Над входом была малопонятная мне вывеска — Shri Ananda Bahwan. Рассматривать ее долго не пришлось. Элистер взял меня за локоть и буквально заставил пересечь улицу, спуститься на ступеньку вниз, в зал, где прямо мимо моего носа пронесли длинный, как салфетка, кислый блин — досу. Несли его, вместо тарелки, на банановом листе, только что вымытом и лакировано-блестящем.
— Ну, вот видите — это не едят палочками, — победно сказал Элистер. — Это вообще ничем не едят. А просто руками. Вы умеете есть руками, Амалия?
— Живя в этом городе, я бываю, конечно, и у индийцев, — слабым голосом сказала я, размышляя: кто он такой, чтобы брать инициативу на себя?
А Элистер уже усаживал меня на скамью у отделанной чисто вымытым кафелем стенки и поднимал голову к приблизившемуся чрезвычайно важному на вид человеку в белой чалме, с бородой и закрученными усами, в очках на веревочке. Каждый индиец на вид — академик, и каждый смотрит на вас так, будто вы его расшалившийся внук: ну, и что ты скажешь, малыш, зачем пришел туда, где тебе не место? Я засмущалась окончательно, поспешно вспоминая: что я знаю об индийской еде, кроме неизбежных тандури-чикена, муртапака и еще чего-то такого же уныло-повседневного?
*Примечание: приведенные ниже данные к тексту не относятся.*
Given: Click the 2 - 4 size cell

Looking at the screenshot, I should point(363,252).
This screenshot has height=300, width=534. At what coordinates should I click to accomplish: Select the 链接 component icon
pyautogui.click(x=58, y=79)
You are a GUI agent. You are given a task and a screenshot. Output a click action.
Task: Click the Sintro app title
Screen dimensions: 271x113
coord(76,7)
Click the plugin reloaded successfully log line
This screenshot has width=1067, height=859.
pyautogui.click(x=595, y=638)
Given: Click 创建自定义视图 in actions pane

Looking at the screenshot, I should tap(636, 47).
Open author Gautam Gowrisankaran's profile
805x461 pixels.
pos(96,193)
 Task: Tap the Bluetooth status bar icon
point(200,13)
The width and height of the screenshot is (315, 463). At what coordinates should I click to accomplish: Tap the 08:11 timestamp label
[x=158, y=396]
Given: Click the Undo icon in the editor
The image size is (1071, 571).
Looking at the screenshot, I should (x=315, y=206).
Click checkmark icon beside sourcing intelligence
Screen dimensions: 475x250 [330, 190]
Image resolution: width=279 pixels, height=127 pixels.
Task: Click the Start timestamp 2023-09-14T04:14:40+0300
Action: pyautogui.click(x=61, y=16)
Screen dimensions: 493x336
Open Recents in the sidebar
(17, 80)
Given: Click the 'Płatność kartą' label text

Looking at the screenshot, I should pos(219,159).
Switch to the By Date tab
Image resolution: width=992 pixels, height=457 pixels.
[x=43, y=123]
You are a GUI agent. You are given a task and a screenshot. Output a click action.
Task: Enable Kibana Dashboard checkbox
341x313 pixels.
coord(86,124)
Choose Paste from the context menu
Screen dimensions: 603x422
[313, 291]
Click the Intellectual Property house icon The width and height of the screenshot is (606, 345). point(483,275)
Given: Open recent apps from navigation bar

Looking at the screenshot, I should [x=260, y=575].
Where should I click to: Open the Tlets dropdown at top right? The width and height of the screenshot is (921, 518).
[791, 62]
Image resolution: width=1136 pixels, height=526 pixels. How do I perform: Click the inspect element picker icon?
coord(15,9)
Но тут Элистер повернул голову в сторону академика в очках, открыл рот — и уверенно произнес длинную фразу, так, будто в его рту оказалось множество щелкающих камешков.
Индиец вскинул голову еще выше и, сделав плавный жест рукой, ответил фразой еще более длинной. Элистер, с коротким вежливым смешком, не остался в долгу. Он говорил мягко, без малейшей заминки, на языке, который в его исполнении звучал попросту красиво. Я еле успевала улавливать относительно знакомые слова: чапати доса, ги доса, ведж — тут мои знания кончались.
И мир изменился. Человек в чалме улыбался совсем другой улыбкой, я вдруг почувствовала себя уважаемой личностью. Нам несли мокрые салфетки — вытереть руки. Нас по полукругу обошел служитель с деревянной лодочкой в руках, оставлявшей за собой белый дым курений. Перед нашим носом появилось бронзовое блюдо с хрустящими тонкими хлебцами и тремя соусами в маленьких мисочках. Солнце, прорвавшееся сквозь щель в занавеске, блеснуло в седине индийца, благожелательно наблюдавшего за нами из дальнего конца зала. Я с удовольствием поджала одну ногу и откинулась на деревянный подголовник скамьи.